The authors of this paper invented a new way to make these stickers. They call it AP-PCO. Think of it as a Chameleon Sticker that changes its personality depending on who is looking at it, all while being the same physical object.

Here is how they did it, using simple analogies:

1. The "Evolutionary Search" (Finding the Perfect Spot)

Instead of guessing where to put the sticker, the computer acts like a biologist watching a colony of ants.

  • It releases thousands of "virtual ants," each carrying a slightly different sticker idea (different sizes, different spots on the image).
  • It tests them all against the security guard.
  • The ones that confuse the guard the most get to "reproduce" (their ideas are mixed and mutated).
  • Over time, the colony evolves to find the perfect spot where the sticker causes the maximum confusion. It's like natural selection, but for stickers.

2. The "Dual-Personality" Color (The Magic Trick)

This is the coolest part. The sticker needs to look different to the two eyes, but it's only one physical piece of paper.
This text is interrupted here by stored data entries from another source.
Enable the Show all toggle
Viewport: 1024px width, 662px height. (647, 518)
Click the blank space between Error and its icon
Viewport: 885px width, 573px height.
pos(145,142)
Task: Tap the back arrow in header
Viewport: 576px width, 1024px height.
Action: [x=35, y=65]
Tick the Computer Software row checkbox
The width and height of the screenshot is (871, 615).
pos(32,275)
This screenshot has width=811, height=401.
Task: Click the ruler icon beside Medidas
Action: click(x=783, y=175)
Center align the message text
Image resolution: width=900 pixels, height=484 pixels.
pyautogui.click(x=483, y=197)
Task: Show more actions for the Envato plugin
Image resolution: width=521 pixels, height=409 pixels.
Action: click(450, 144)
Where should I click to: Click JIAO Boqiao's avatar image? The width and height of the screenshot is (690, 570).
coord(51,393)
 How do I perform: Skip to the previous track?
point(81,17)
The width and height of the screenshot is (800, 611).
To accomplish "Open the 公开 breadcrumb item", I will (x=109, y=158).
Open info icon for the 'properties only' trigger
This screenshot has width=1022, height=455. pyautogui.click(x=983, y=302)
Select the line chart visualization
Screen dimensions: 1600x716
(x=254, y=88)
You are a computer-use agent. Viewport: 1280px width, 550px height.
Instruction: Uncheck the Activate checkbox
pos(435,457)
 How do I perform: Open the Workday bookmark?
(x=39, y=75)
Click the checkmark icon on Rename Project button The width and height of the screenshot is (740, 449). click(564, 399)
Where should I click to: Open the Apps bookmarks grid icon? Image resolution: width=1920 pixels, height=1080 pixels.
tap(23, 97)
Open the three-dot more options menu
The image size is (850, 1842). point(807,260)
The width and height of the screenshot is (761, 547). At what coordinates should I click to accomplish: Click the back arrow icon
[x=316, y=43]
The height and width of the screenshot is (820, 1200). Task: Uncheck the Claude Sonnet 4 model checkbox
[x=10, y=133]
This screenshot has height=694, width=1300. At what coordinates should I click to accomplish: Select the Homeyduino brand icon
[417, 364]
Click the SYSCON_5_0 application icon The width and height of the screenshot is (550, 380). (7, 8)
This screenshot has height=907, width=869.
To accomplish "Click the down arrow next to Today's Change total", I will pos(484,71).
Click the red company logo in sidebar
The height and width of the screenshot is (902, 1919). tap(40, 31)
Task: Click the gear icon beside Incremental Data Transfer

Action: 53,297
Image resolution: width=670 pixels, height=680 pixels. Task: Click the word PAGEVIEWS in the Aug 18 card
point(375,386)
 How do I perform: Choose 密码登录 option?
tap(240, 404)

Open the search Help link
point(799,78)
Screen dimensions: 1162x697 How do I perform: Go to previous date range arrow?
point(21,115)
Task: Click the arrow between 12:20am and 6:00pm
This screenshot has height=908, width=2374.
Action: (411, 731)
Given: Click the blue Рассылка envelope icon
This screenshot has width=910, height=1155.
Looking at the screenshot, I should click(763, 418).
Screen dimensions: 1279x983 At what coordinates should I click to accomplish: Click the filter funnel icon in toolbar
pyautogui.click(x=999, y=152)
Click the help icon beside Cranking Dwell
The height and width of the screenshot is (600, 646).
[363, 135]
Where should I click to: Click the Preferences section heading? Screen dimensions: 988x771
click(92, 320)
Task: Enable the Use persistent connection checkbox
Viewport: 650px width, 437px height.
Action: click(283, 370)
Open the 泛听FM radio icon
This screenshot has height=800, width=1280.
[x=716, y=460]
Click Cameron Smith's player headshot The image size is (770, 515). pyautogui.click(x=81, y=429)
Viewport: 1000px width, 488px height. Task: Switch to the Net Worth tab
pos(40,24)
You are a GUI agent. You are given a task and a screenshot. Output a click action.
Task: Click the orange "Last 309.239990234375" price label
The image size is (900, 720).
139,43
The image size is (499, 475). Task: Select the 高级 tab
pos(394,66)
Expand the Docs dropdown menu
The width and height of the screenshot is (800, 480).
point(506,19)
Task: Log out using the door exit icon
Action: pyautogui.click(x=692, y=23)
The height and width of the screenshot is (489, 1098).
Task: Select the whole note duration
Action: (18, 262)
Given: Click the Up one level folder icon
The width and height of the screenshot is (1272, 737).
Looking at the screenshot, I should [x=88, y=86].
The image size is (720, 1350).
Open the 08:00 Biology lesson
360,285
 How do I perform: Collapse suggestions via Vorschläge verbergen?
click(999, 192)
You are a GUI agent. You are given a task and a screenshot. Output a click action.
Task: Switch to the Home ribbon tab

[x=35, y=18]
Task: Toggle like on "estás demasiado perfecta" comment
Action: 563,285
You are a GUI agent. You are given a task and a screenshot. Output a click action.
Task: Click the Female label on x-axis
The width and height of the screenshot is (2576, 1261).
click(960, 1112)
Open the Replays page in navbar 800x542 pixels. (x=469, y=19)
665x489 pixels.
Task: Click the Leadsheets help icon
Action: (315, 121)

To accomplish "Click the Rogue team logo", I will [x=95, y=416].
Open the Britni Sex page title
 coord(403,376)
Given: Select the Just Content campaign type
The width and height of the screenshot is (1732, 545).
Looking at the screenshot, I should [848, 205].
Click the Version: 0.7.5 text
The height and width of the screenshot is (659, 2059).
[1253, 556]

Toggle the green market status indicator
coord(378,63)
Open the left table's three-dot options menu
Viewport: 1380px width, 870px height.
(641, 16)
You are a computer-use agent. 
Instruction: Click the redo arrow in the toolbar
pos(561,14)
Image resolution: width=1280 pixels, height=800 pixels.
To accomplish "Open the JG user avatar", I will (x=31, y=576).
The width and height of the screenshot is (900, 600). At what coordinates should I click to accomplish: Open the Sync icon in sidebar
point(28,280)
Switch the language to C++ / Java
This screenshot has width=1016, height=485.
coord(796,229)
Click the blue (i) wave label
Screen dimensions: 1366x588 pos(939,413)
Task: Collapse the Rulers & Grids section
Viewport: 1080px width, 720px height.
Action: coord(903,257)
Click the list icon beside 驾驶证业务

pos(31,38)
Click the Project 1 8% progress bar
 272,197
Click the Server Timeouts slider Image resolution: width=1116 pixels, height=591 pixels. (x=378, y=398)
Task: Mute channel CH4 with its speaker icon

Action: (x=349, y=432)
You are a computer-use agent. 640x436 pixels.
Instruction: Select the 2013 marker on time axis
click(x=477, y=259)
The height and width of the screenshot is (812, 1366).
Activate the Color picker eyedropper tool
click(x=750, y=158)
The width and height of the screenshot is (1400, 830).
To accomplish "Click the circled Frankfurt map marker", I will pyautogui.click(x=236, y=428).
  • To the Normal Eye: The sticker is bright, high-contrast, and colorful. It screams "Look at me!" to mess up the texture recognition.
  • To the Night-Vision Eye: The computer takes those same colors and turns them into grayscale (black and white) and dims them down.
  • The Analogy: Imagine a sticker that looks like a neon sign to a human, but to a thermal camera, it looks like a subtle shadow that blends perfectly into the background. The computer figures out exactly which colors create this "double vision" effect.

3. The "Black Box" Rule

The researchers didn't need to know how the security guard's brain worked inside. They didn't need the blueprints. They just threw stickers at the guard, saw if the guard got confused, and adjusted the stickers based on the result. This makes the attack very hard to stop because you don't need inside information to pull it off.

Why Does This Matter?

The researchers tested this on three real-world jobs:

  1. Crowd Counting: Making the system think there are 100 people when there are only 10.
  2. Semantic Segmentation: Making the system think a person is a tree or a car.
  3. Image Fusion: Blending two pictures together poorly so the final image is useless.

The Results:

  • Their "Chameleon Sticker" worked much better than old methods.
  • It worked on different types of security guards (different AI models).
  • It was hard to spot (stealthy).
  • Even if you tried to blur the image or compress it (like standard security defenses), the sticker still worked.

The Takeaway

This paper is a wake-up call. It shows that as we build smarter systems that combine different types of sensors (like cameras and heat sensors), we need to be careful. A single, cleverly designed physical object can trick these advanced systems just as easily as it tricks a human, perhaps even more so.

The authors aren't trying to break the world; they are holding up a mirror to show us where the cracks are, so we can build stronger, safer AI guards for the future.